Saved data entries
= = =

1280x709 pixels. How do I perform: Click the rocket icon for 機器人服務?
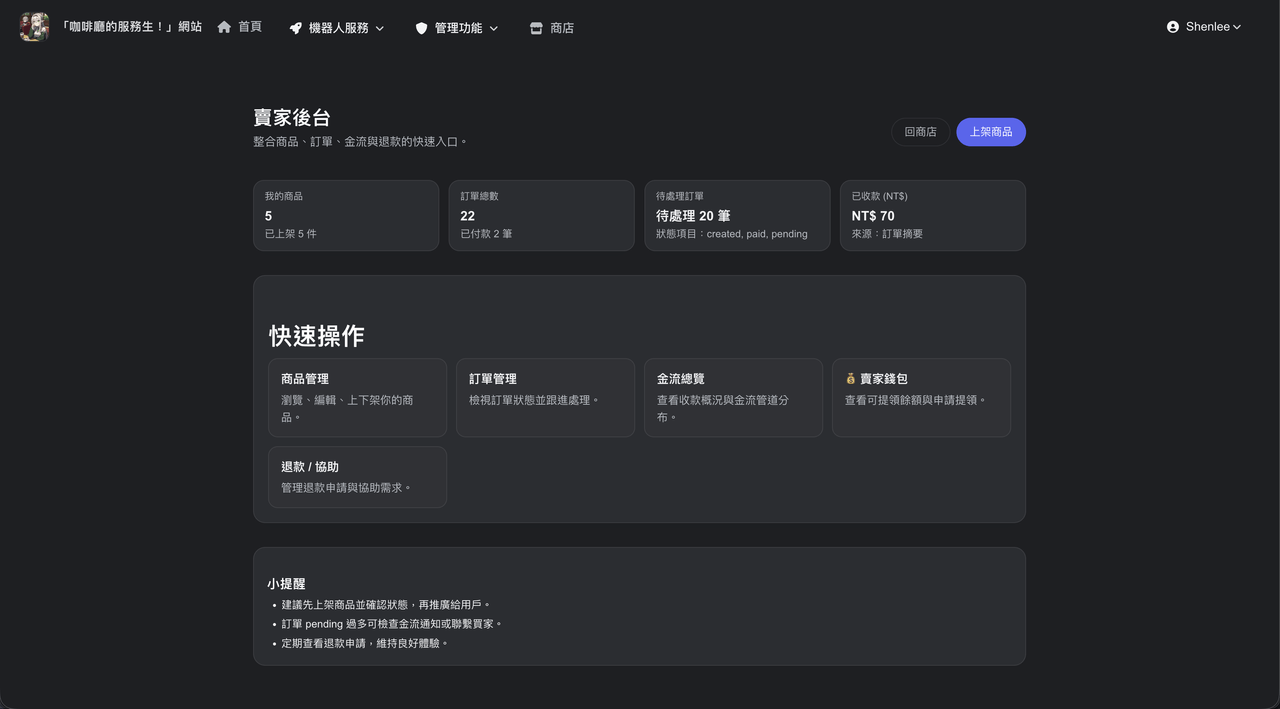[x=296, y=28]
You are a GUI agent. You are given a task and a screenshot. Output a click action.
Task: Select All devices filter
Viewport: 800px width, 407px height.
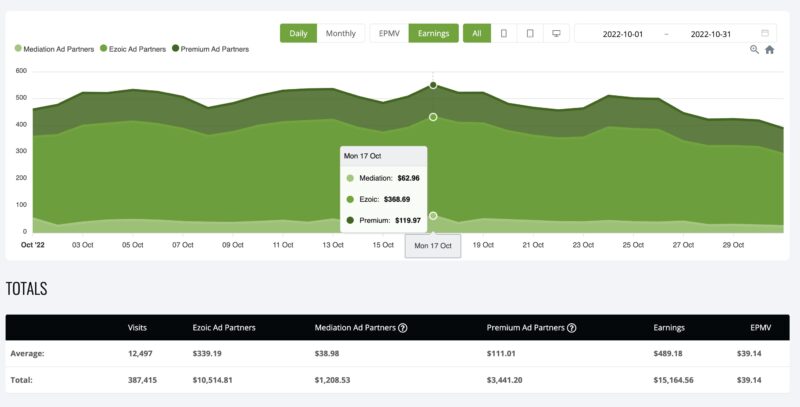pos(477,33)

= = =

WHAT THE TASK REQUIRES: Copy nothing but the lines from the line holding "Task: Select All devices filter" through the last line of the entries, exactly, while leaving out the pictures.

TASK RESPONSE:
Task: Select All devices filter
Viewport: 800px width, 407px height.
pos(477,33)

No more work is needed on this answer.